I’d had my fill of it in my own family who as a result of divorce and then total disconnect from the ex’s family line, drawled on about being ‘almost half-blooded’ and how it made her pasty butt ‘accessible to’ Native culture and recognition.. “Other than family tradition, what is the proof?”, I asked. She’d made the mistake, frankly because it was passed on to her by her mother and she never questioned it, of pulling out Ye Olde Tintype.

There, alone, looking back at us both was the weathered face of a woman with high cheek bones and two long, black braids.

Native American. Of course, right?

Oh so wrong. She was, in fact, an immigrant from Ireland. Braids such as hers at that time were quite common. When I started to explain how frequently this mistake is made by many white families, boy did she bristle! The cogs in her mind spun me as a party crasher in her status as ‘mostly white ya’ll, of course, but granny was a ‘Cherokee princess’. It’s amazing how many folks believe this stuff, but one wonders,”Why?
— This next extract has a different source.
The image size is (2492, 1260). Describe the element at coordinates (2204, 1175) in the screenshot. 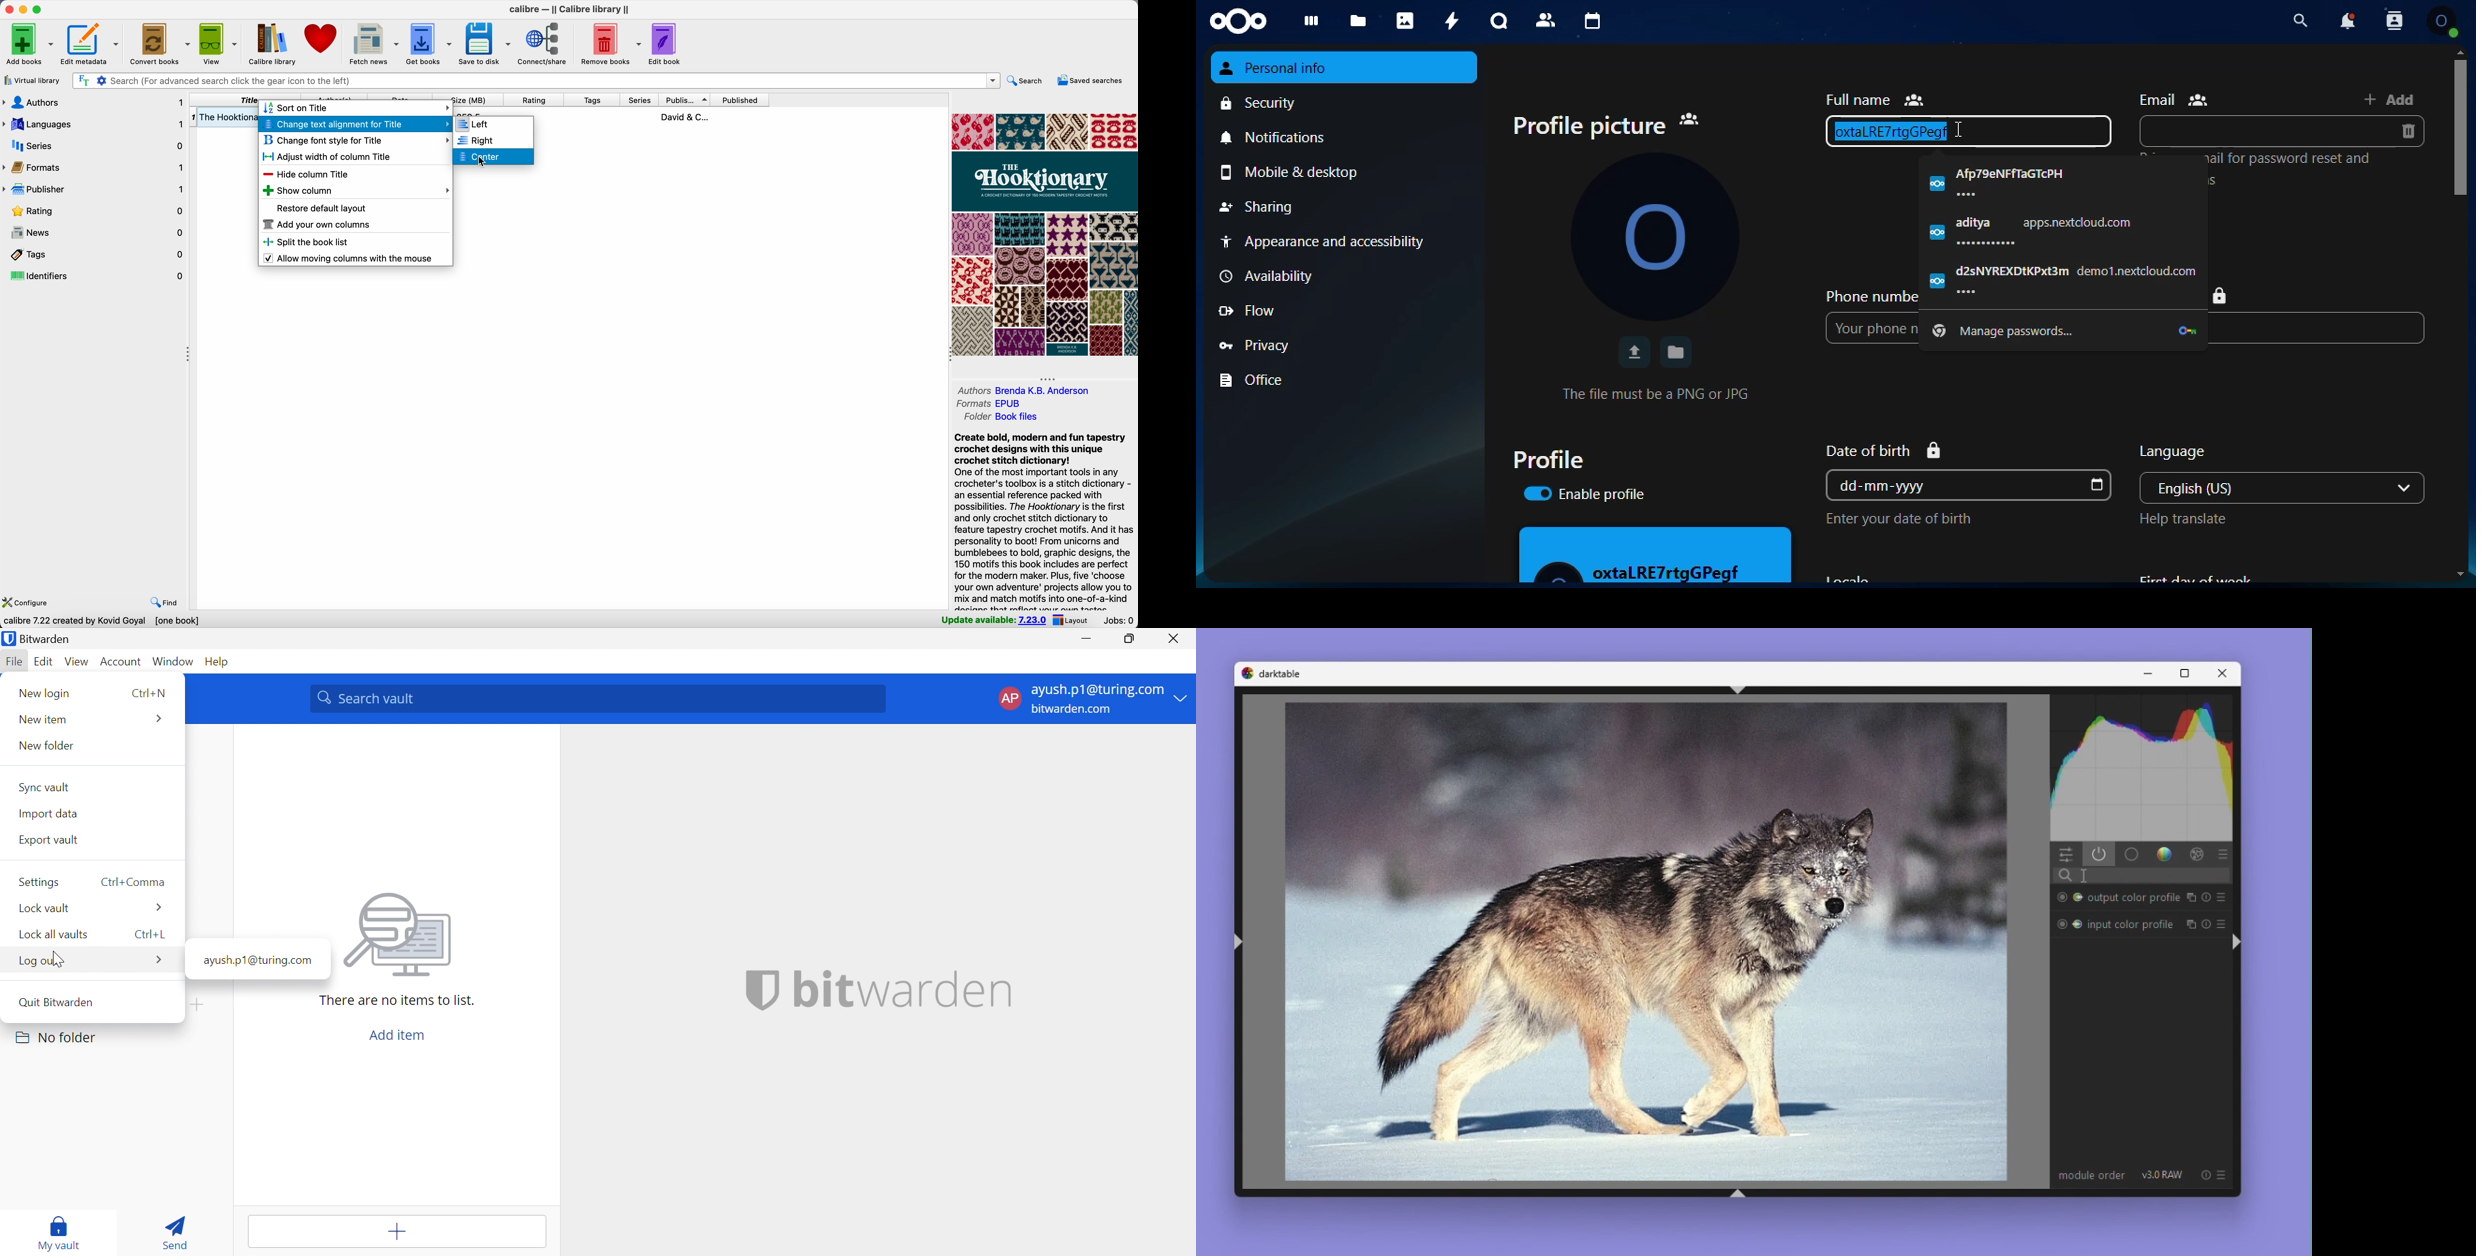

I see `Reset` at that location.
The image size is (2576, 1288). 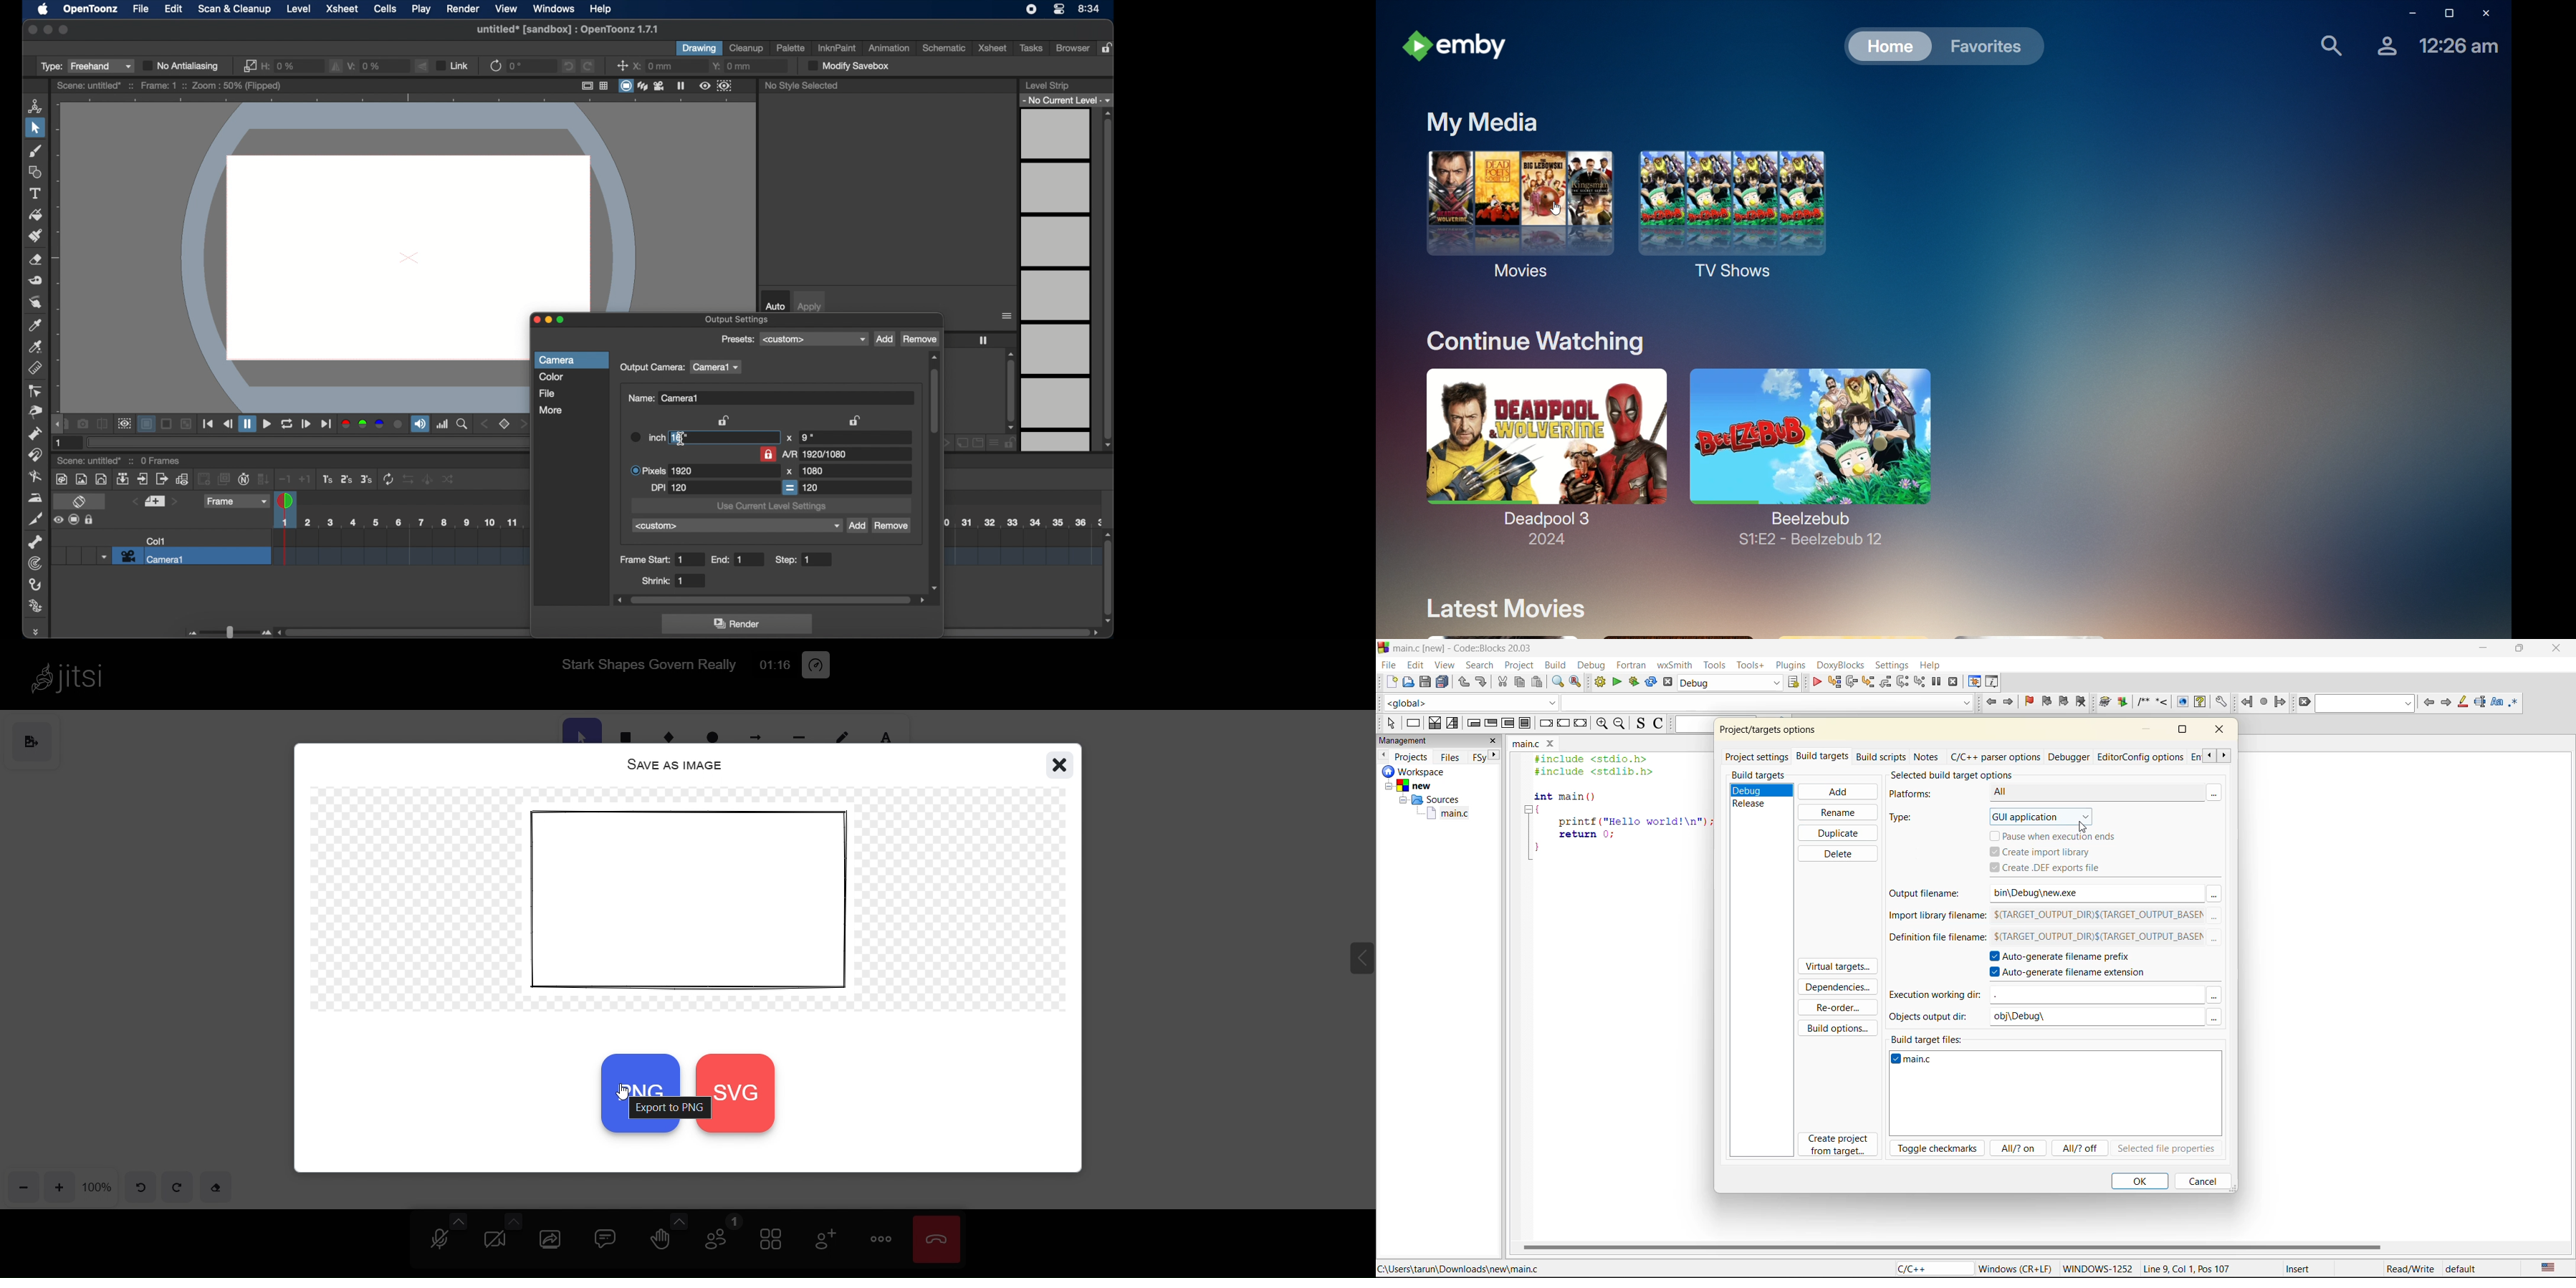 I want to click on freeze, so click(x=984, y=340).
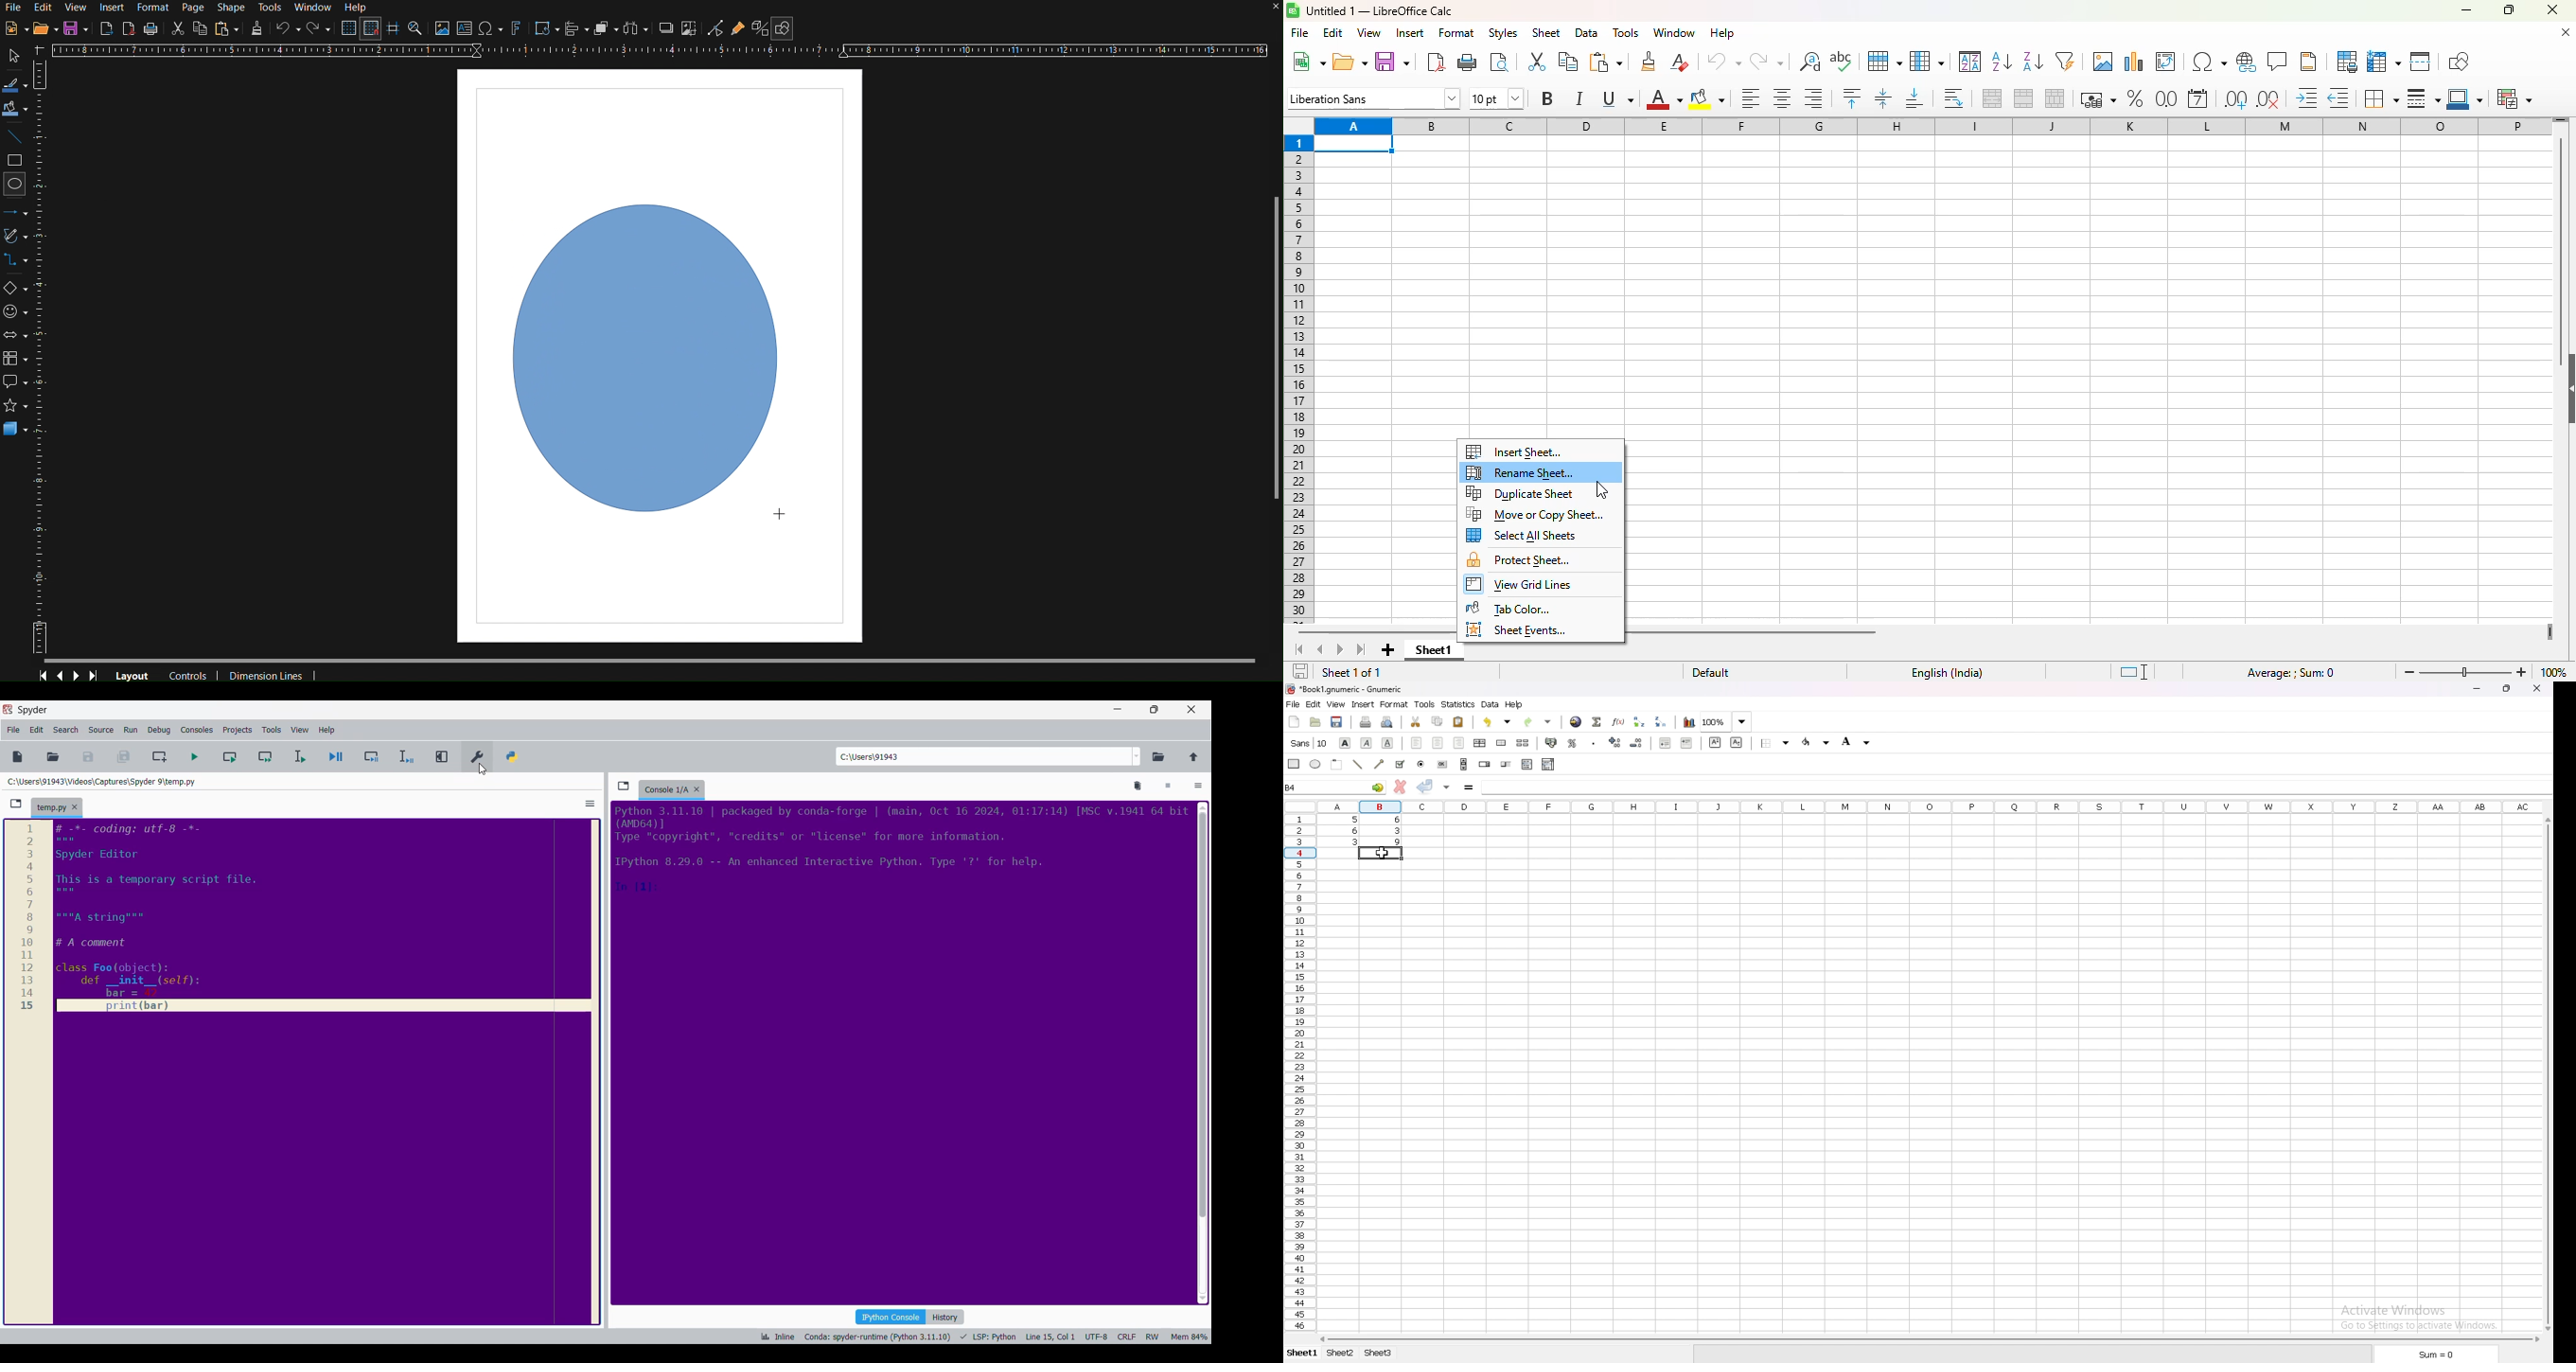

Why do you almost need to believe you’re a ‘little Indian’?”. These same people wouldn’t dare to claim some African, (another slightly vague title in the states), ‘princess’ in their family tree even when their families actually once owned and lived with African-Americans! It’s like,”Wait, there’s ZERO evidence for ANY Native American blood in your family except a tintype and oral tradition, and none of you walked the Trail of Tears, and none of you have proof of marriage to or having lived inside any tribe, any where and you couldn’t navigate your way to the nearest reservation sans Google Maps….but you’re “1/4…1/2″ ‘Indian’?!” LOL

I guess it’s like Heinlen’s character, Lazarus Long, said about the little lizard boasting of having a T-Rex in his family tree. I mostly tried to ignore it and still try but it’s an affront to everything so many tribes have endured. An absolute wipe out of their people and then some white person thinks it’s quaint or proper to claim to be ‘Indian’.